Thursday: 3 mile run

—–

Weekly total: 7 miles

TOTAL total: 126.5 miles

I spent most of last week at/preparing for/transportationing to Bonnaroo! Here, take a minute to be jealous.

It is such a special magical experience. I spent zero time thinking about fitness and all of my time rocking out to some sick bands, putting chemicals in my body, and hard chilling with friends. I did spend a lot of time moving about outdoors (we walked about ten gazillion miles everyday from camp to Centeroo, where the music is, and between stages) but none of it fucking counts. Sad panda.

I did have time to sneak in a short run on Thursday morning. We were staying with someone at the University of Tennessee Space Institute before getting into the festival, so I ran by the lake adjacent to the Institute. It was also not super hot yet, the surrounding forest was beautiful, and there were no people at all because it’s in the middle of nowhere.

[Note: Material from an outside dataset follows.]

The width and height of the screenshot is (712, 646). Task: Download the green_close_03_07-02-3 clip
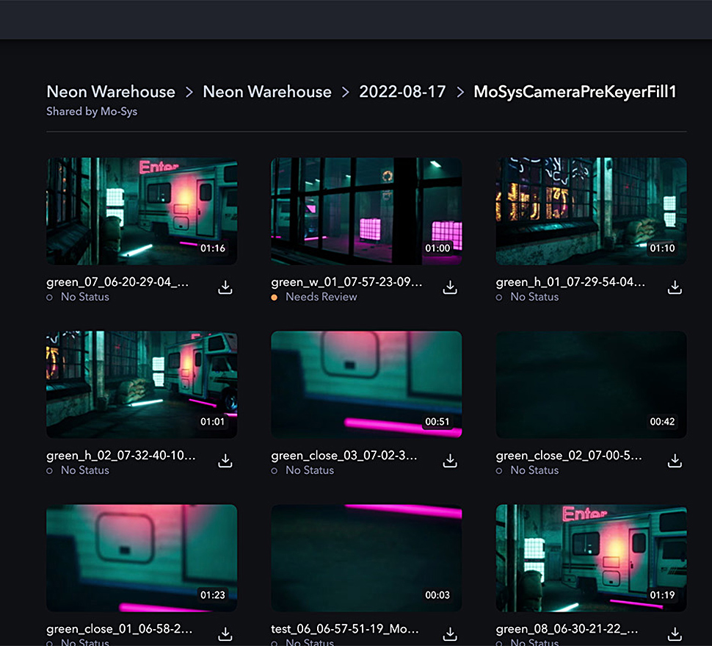point(450,462)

Seems like it should have been great, right? Nope. Fucking most awful run I’ve had for a long time, and maybe even the actual worst. I had to shit the entire time. It was miserable, and I had to keep stopping to walk so nothing bad would happen. If that’s TMI for you, deal with it. This blog is all about real talk. #runnerproblems

Anyways, that’s about all there is to say. I’ll leave you with a few pictures of Bonnaroo and hopefully be back with some more exciting stories next week.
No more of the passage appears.